There were no surprises on the nine-movie Best Picture list. Predictably, Steven Spielberg’s Lincoln led the field with 12 nominations. And Ang Lee’s Life of Pi followed with 11 (despite the fact that the film had no acting nods, an indication of vast support across the technical branches of the Academy). In the acting categories, Daniel Day-Lewis and Anne Hathaway continued their march to the podium with nominations for their turns as the brilliant conscience of a nation in Lincoln and the tragic Fantine in Les Misérables.

It was the omissions in the directing category that created meltdowns through Hollywood. Spielberg and Lee made the cut, but Argo‘s Ben Affleck, Les Misérables‘ Tom Hooper, and Zero Dark Thirty‘s Kathryn Bigelow did not, which seemed even more shocking since all three had received Directors Guild award nominations just days before. As with those films, Django Unchained, which had been somewhere in the middle of most predictions for the Best Picture race, also got a nomination for the top honor while failing to land a nod for director Quentin Tarantino.

”I wish [voters] knew that none of this would have existed without Tom Hooper, who did an unbelievable job in conceiving how a stage musical should become a movie,” says Les Miz producer Eric Fellner. ”Because Bigelow and Affleck didn’t [get nominations] either, I can’t work it out at all. I’m really surprised. For only two of the DGA nominees to have been translated over, that’s really weird.”

That lack of support from the Academy’s directing branch exposed serious vulnerability for three films once thought to be among the strongest contenders heading into the Feb. 24 ceremony. Historically speaking, it’s nearly impossible to win Best Picture without a directing nomination. The last film to do so was Driving Miss Daisy in 1990, and the previous victors were Wings, at the first ceremony in 1929, and Grand Hotel in 1932.

Filling the Affleck-Bigelow-Hooper void is a trio of directors many assumed would be also-rans: David O. Russell (Silver Linings Playbook), Michael Haneke (Amour), and first-time director Benh Zeitlin (Beasts of the Southern Wild). Each of their films secured Best Picture mentions, and their long-shot director nods suddenly vaulted the movies into serious contention. Silver Linings is in an especially good position, since it earned nominations in each of the acting categories — Bradley Cooper and Jennifer Lawrence for lead roles, and Robert De Niro and Jacki Weaver for supporting — the first film to do so since 1981’s Reds. Because the acting branch is the biggest voting bloc in the Academy, it can often push a film to victory.

There’s one more statistic to consider: Every Best Picture winner since 1981’s Chariots of Fire has also received a nomination for Best Film Editing. Amour and Beasts weren’t acknowledged in that category. So if both the directing and editing traditions hold, the Best Picture race comes down to Lincoln, Life of Pi, and Silver Linings Playbook.

But in a year that has defied conventional wisdom, those old patterns may mean little. Argo scored Best Picture and Best Director at the Broadcast Film Critics Awards and again at the Jan. 13 Golden Globes. Suddenly it seemed like an Oscar snub was the coolest red-carpet accessory. Even though those groups’ voters don’t overlap with the Academy’s, Argo‘s victories may become a rallying point for those who feel that the film, about the daring 1980 rescue of embassy workers in Iran, had been robbed. Some insiders think that Argo could win Best Picture, with voters trying to make up for Affleck’s snub. (Les Miz and Zero Dark Thirty haven’t generated the same sympathetic outrage.)

__Data provided__:
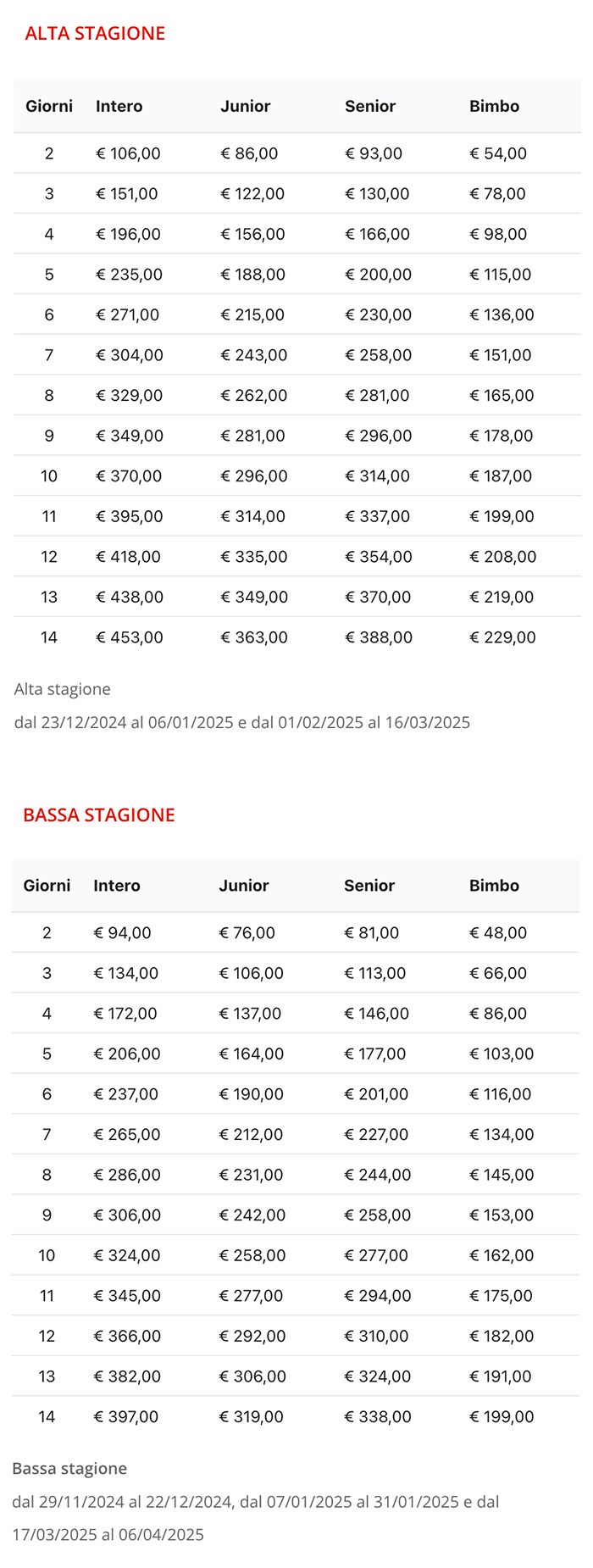This screenshot has width=593, height=1568.
Task: Click the € 397,00 price cell
Action: coord(125,1416)
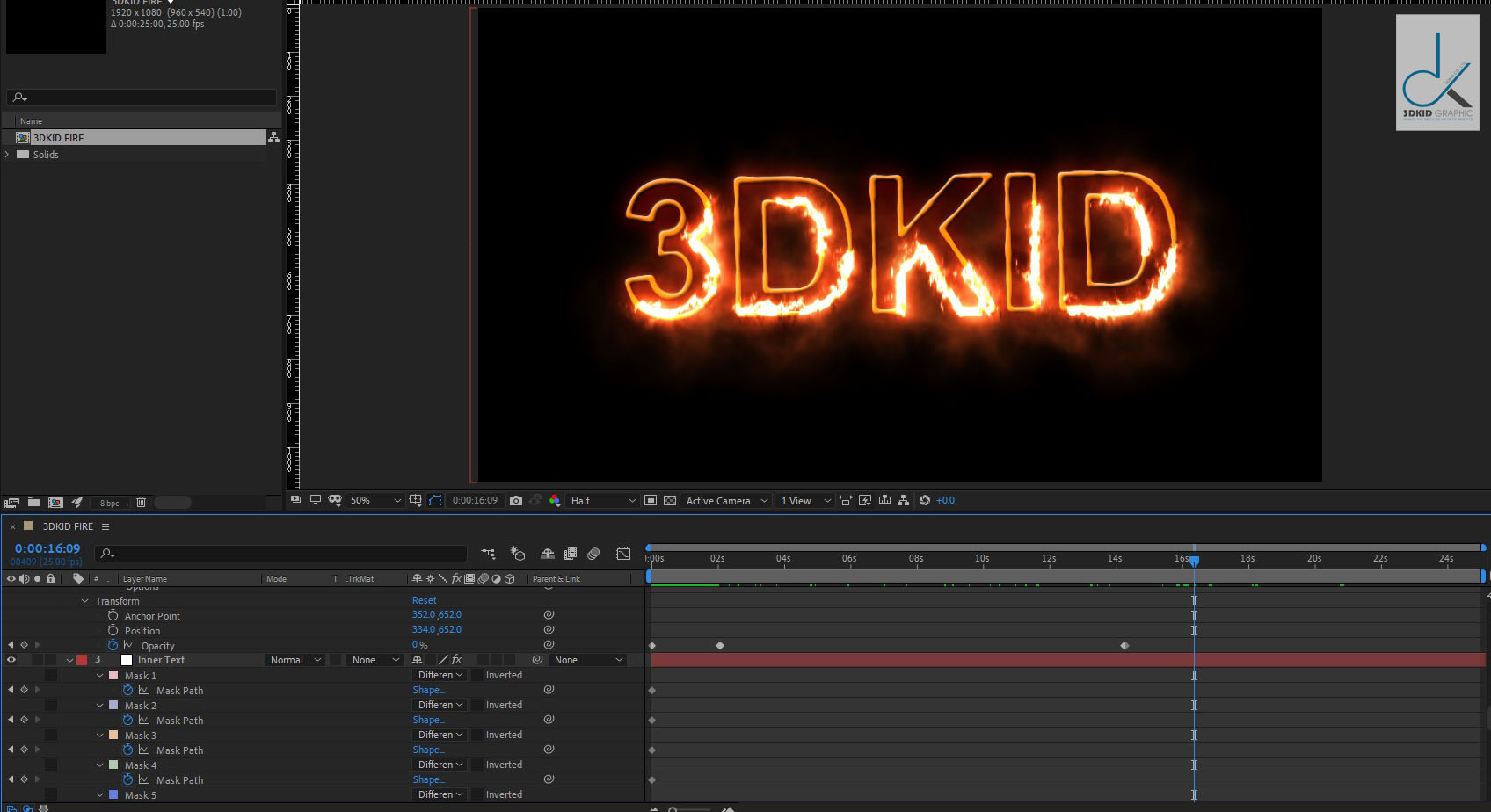Image resolution: width=1491 pixels, height=812 pixels.
Task: Click Reset for Transform
Action: coord(424,601)
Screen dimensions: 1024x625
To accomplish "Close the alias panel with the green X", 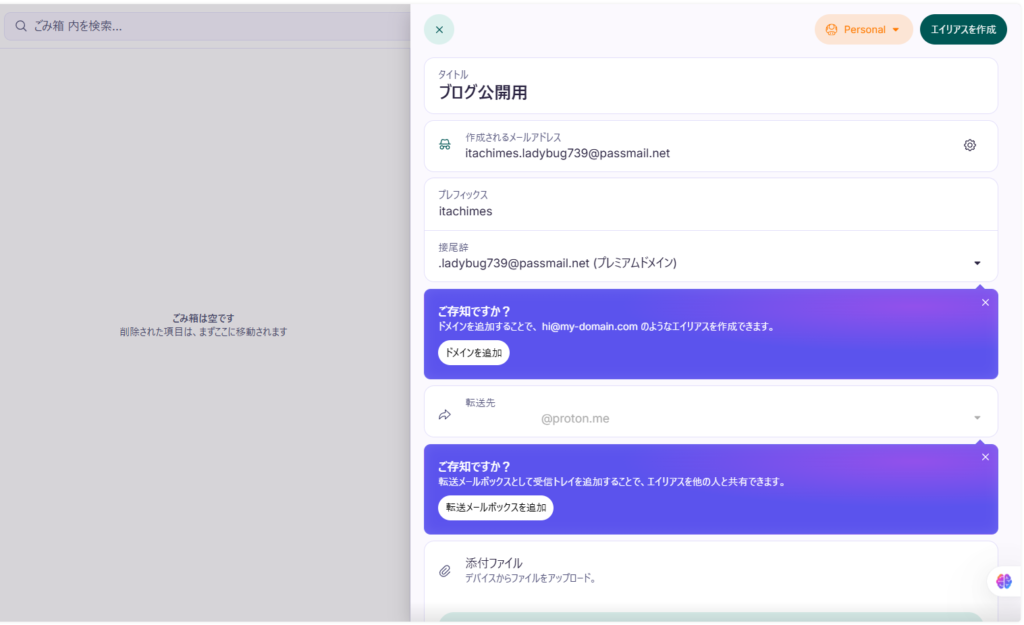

__What you will do__: Revise the passage of the Oscar nominations article between "There’s one more" and "Silver Linings Playbook.", inclusive, putting "Ordinary People" in place of "Chariots of Fire".

__Output of the exercise__:
There’s one more statistic to consider: Every Best Picture winner since 1981’s Ordinary People has also received a nomination for Best Film Editing. Amour and Beasts weren’t acknowledged in that category. So if both the directing and editing traditions hold, the Best Picture race comes down to Lincoln, Life of Pi, and Silver Linings Playbook.